What this task involves:
Copy, word for word, the lines below from the one containing "The width and height of the screenshot is (683, 384)." up to and including the one containing "Click the 中金网 watermark text", with pictures left out.

(Stored data)

»»

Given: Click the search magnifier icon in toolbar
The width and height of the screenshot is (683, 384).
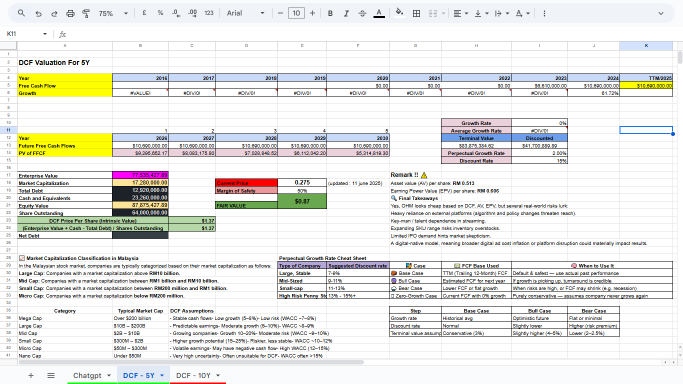Looking at the screenshot, I should pos(21,13).
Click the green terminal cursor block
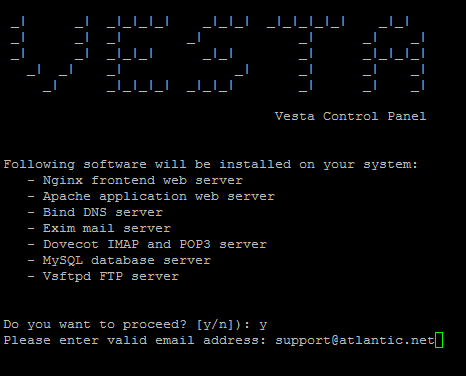 [x=439, y=340]
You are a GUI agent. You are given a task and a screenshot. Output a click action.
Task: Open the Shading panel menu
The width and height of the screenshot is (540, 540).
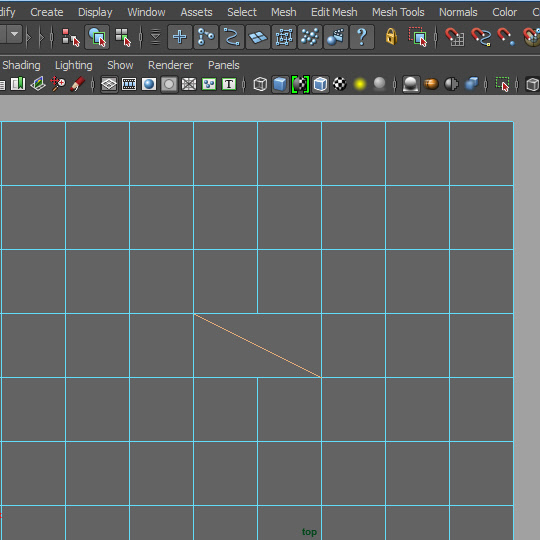click(x=21, y=65)
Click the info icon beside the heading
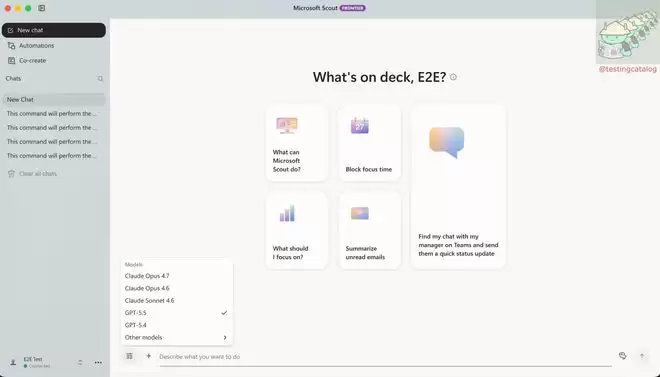Screen dimensions: 660x377 point(453,77)
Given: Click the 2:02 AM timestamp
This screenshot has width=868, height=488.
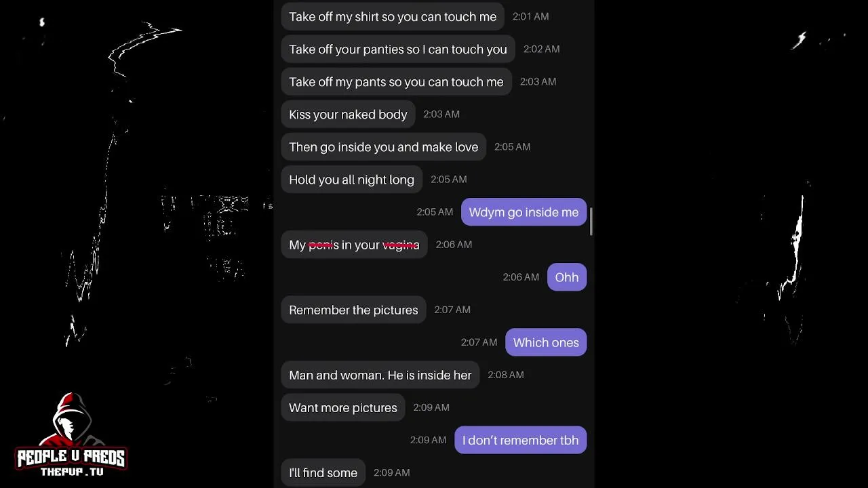Looking at the screenshot, I should (x=542, y=49).
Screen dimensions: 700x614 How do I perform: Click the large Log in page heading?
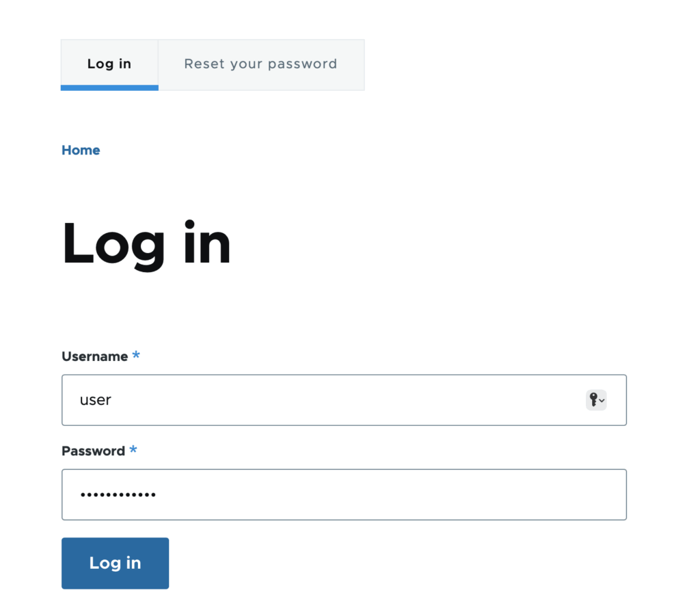pos(146,245)
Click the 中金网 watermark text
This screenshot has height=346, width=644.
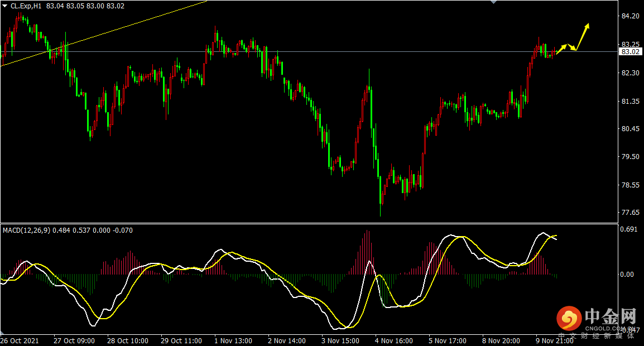coord(610,317)
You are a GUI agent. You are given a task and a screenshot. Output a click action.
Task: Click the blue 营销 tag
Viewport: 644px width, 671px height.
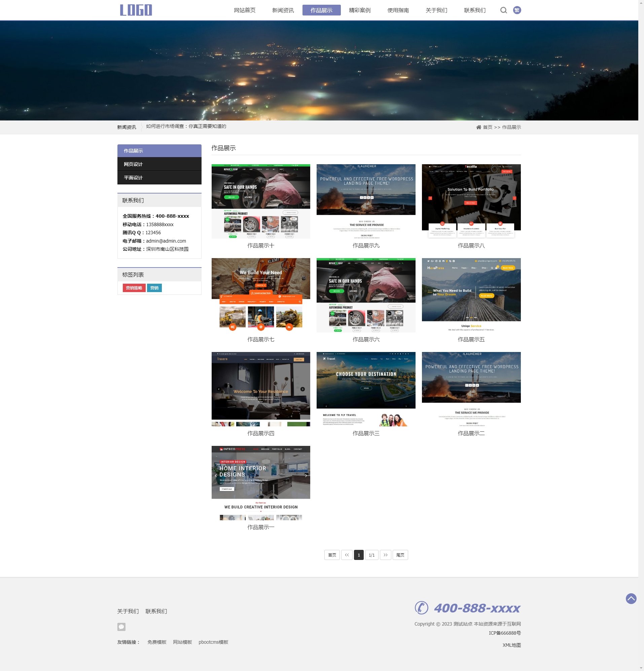[154, 288]
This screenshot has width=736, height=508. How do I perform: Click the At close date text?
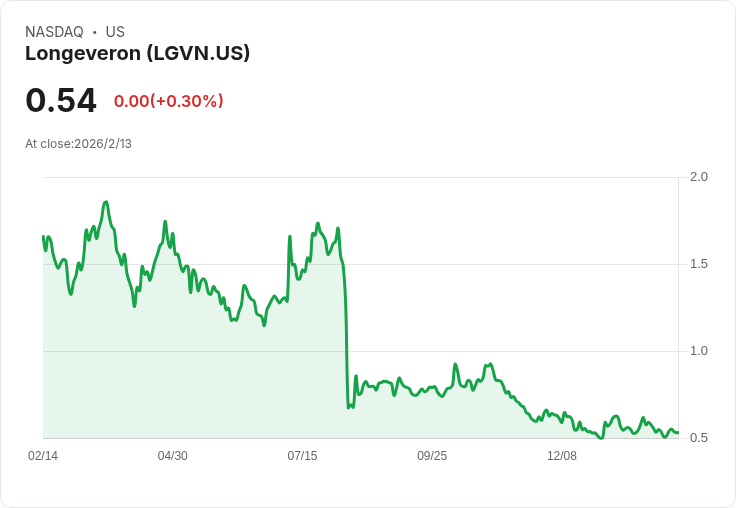point(78,144)
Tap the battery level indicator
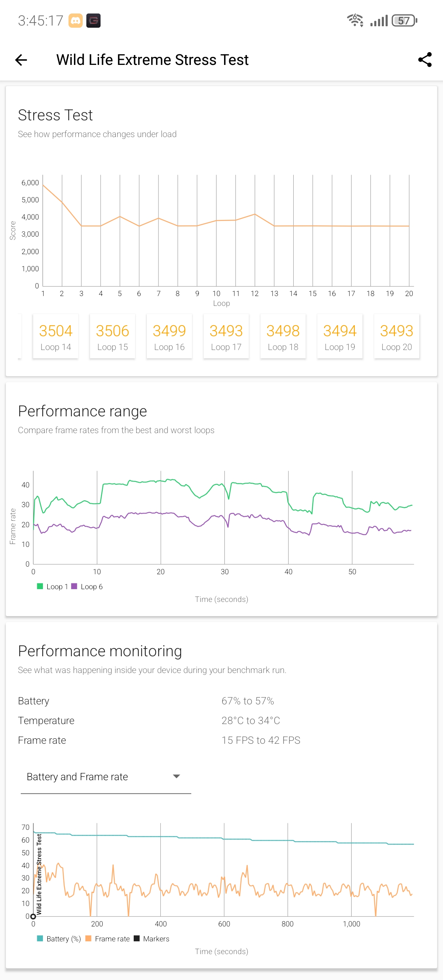The width and height of the screenshot is (443, 980). coord(404,21)
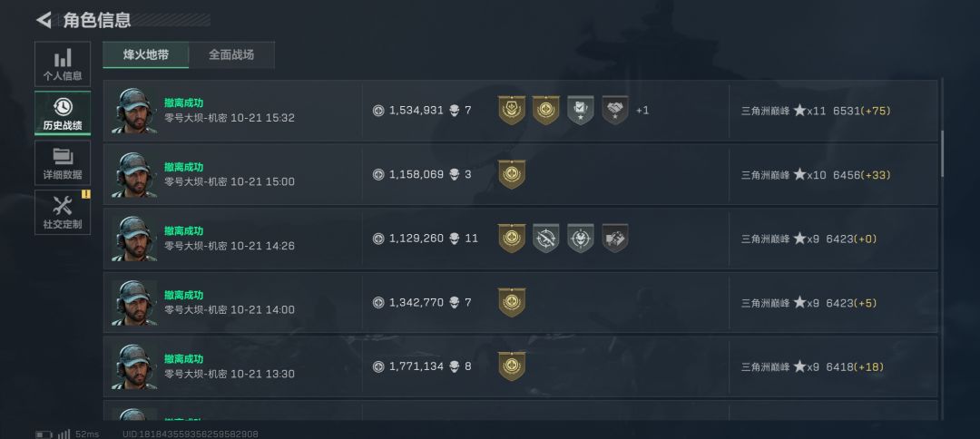Click the +1 more badges indicator
Viewport: 980px width, 439px height.
coord(642,111)
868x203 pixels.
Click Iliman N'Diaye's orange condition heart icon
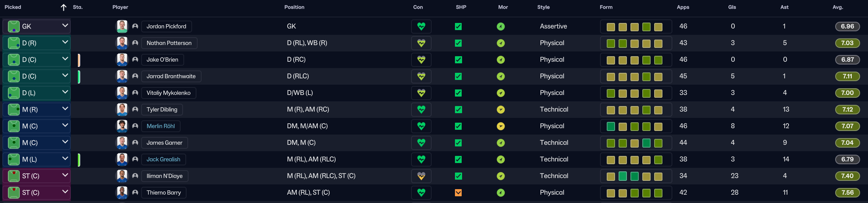[x=421, y=176]
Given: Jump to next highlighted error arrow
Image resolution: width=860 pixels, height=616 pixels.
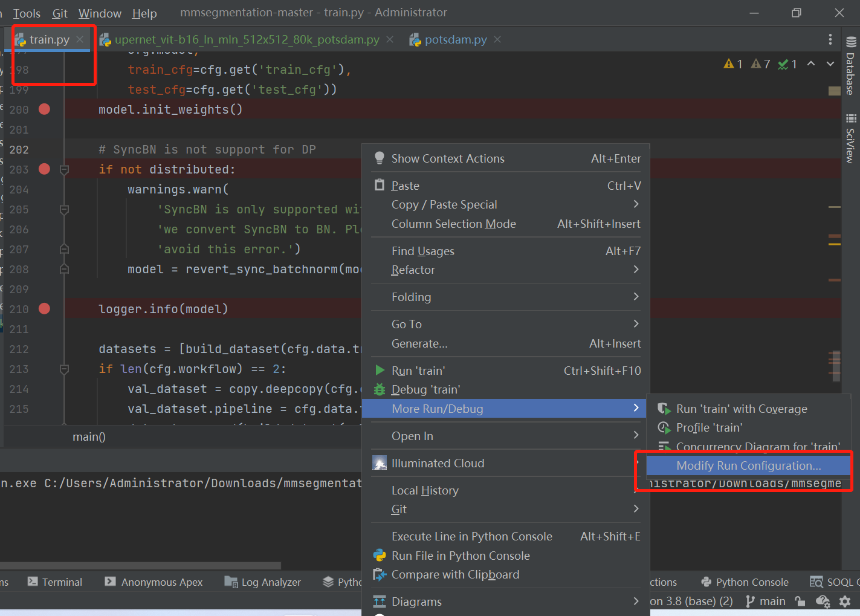Looking at the screenshot, I should click(830, 64).
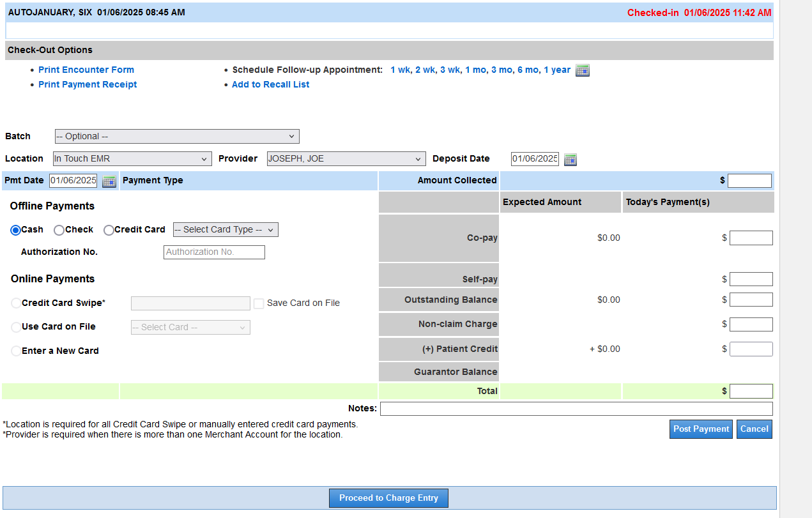Open the Print Payment Receipt link
Image resolution: width=812 pixels, height=518 pixels.
pyautogui.click(x=88, y=85)
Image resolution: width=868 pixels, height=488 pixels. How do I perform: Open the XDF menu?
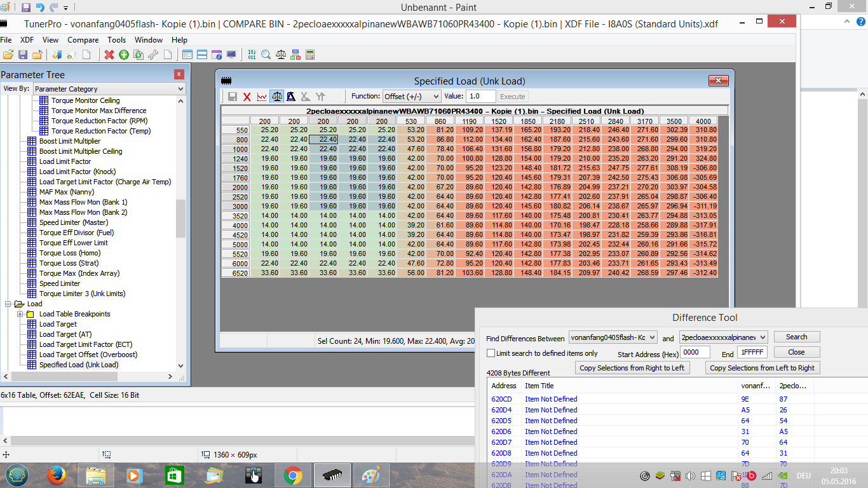pos(27,40)
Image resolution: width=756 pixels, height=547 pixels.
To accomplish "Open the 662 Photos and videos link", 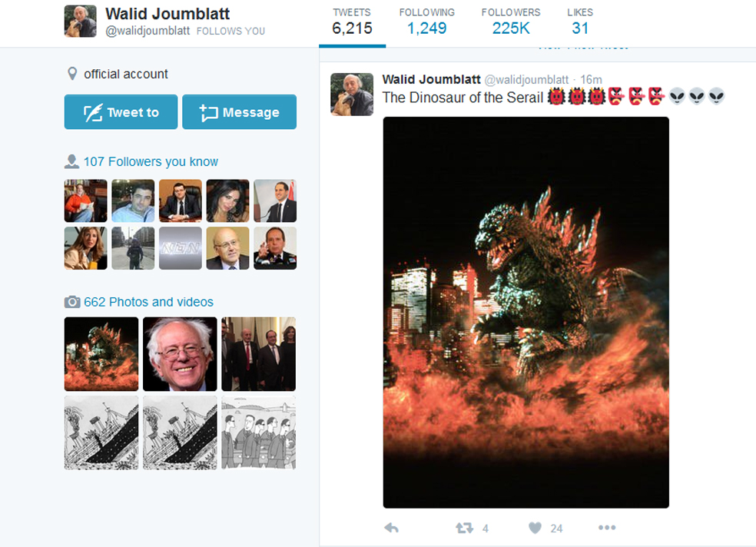I will [148, 302].
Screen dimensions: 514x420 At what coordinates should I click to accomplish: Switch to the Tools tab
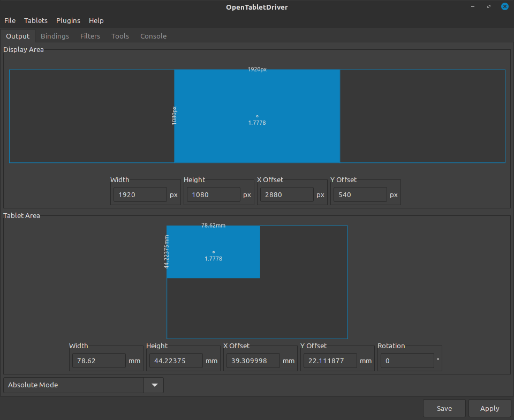(120, 36)
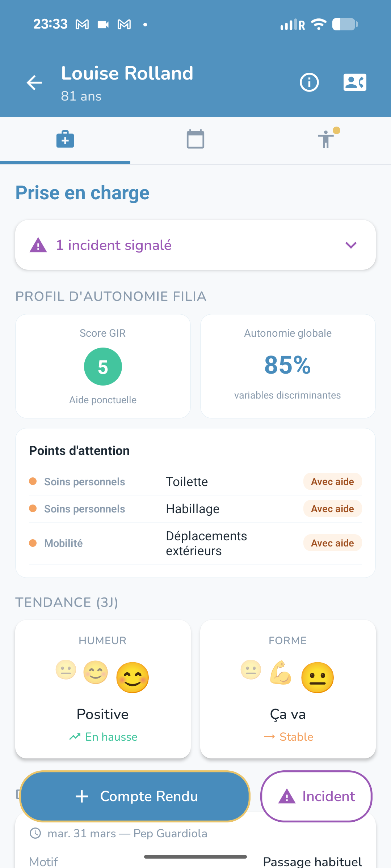391x868 pixels.
Task: Toggle Avec aide for Toilette
Action: 332,481
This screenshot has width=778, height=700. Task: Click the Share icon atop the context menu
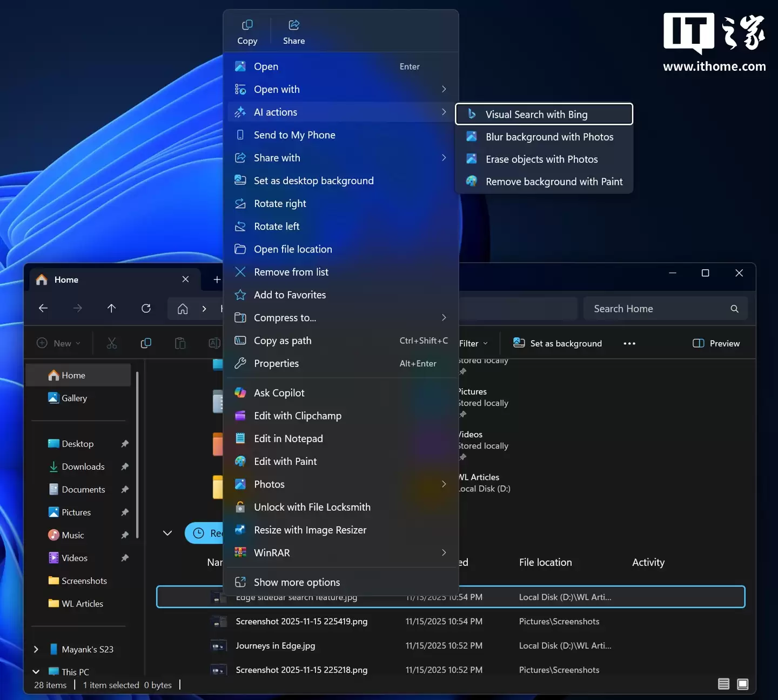click(x=293, y=24)
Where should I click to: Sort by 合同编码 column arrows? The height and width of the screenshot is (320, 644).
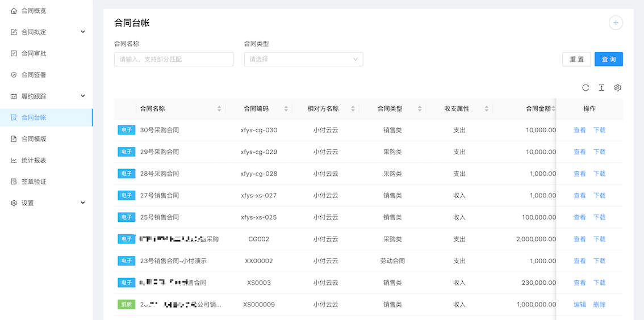[x=286, y=109]
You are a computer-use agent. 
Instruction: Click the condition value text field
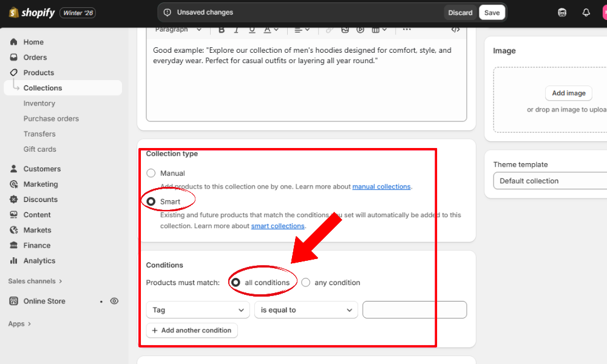coord(415,310)
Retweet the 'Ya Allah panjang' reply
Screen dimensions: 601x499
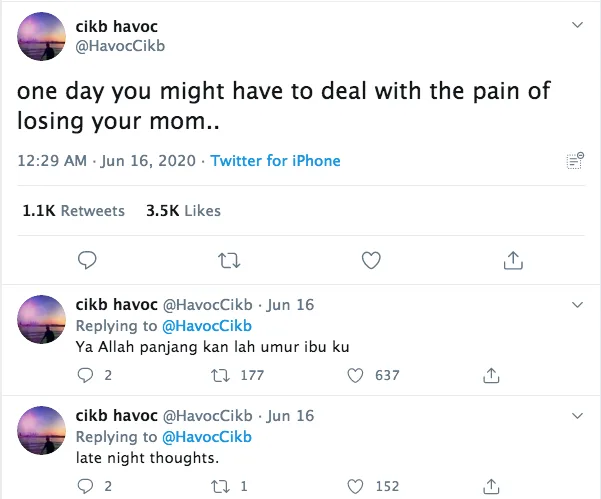tap(221, 375)
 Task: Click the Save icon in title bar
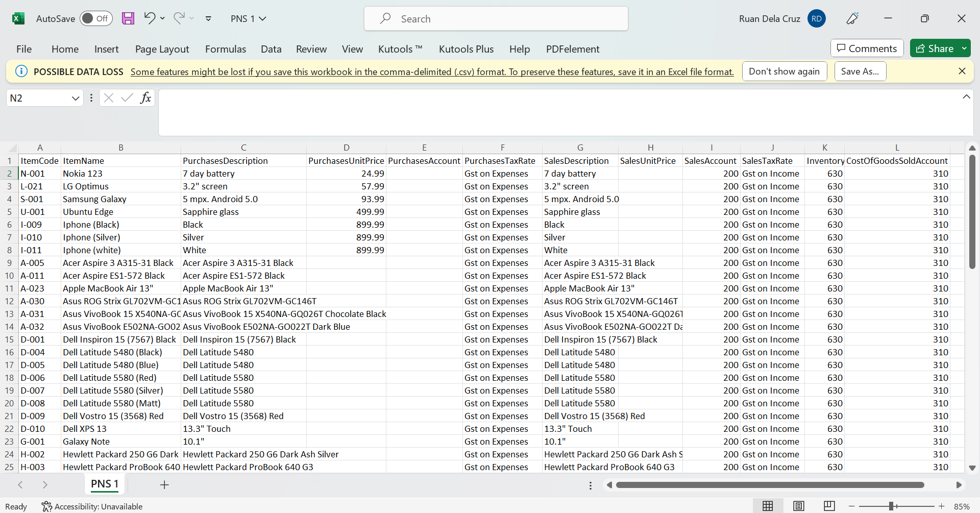tap(128, 19)
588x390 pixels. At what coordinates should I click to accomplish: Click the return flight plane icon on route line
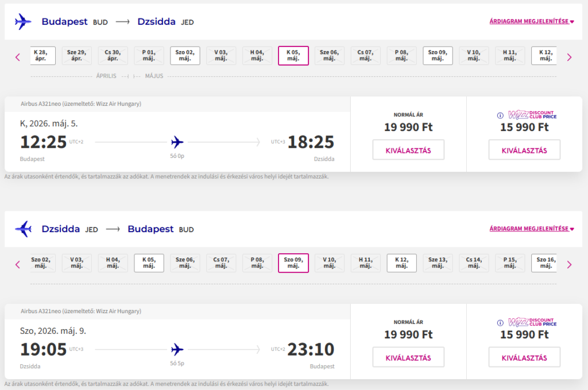coord(177,349)
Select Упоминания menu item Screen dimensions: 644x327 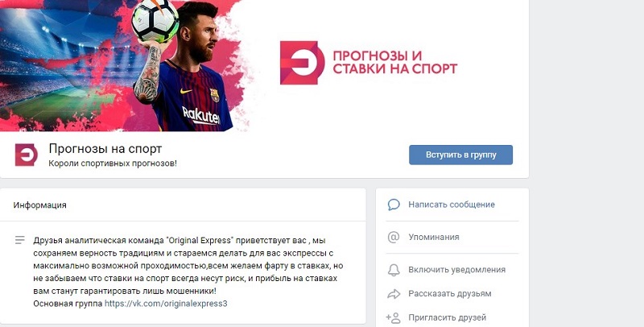[x=434, y=237]
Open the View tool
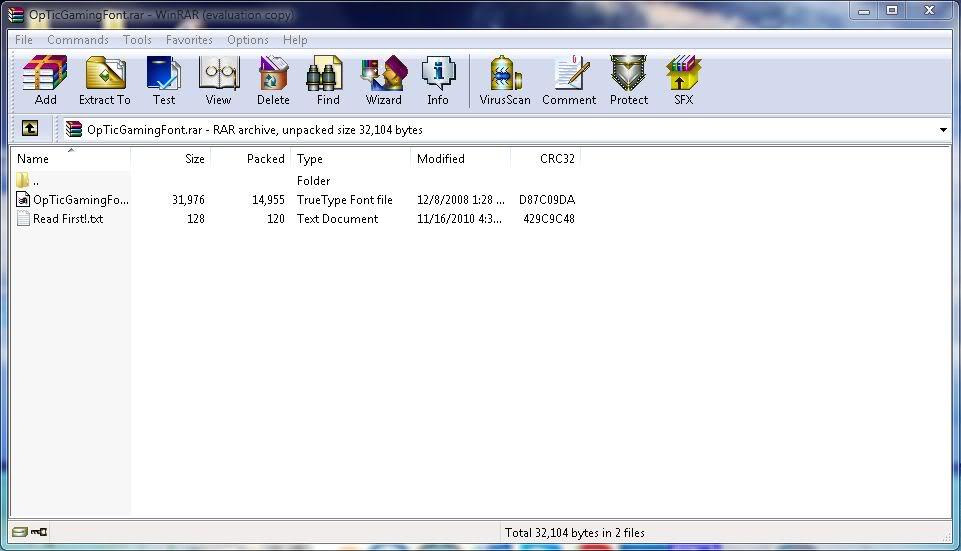Viewport: 961px width, 551px height. tap(218, 80)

««

Exercise output:
The width and height of the screenshot is (683, 384).
Looking at the screenshot, I should pos(21,13).
Click the green terminal cursor block
 [x=439, y=340]
You are a GUI agent. You are given a task and a screenshot. Output a click action.
Task: Open the Shading panel menu
The width and height of the screenshot is (540, 540).
click(x=21, y=65)
Click the info icon beside the heading
Screen dimensions: 660x377 point(453,77)
Given: Click the 2:02 AM timestamp
This screenshot has width=868, height=488.
Looking at the screenshot, I should (x=542, y=49).
Screen dimensions: 700x614 How do I perform: Click the large Log in page heading?
pos(146,245)
Click the 中金网 watermark text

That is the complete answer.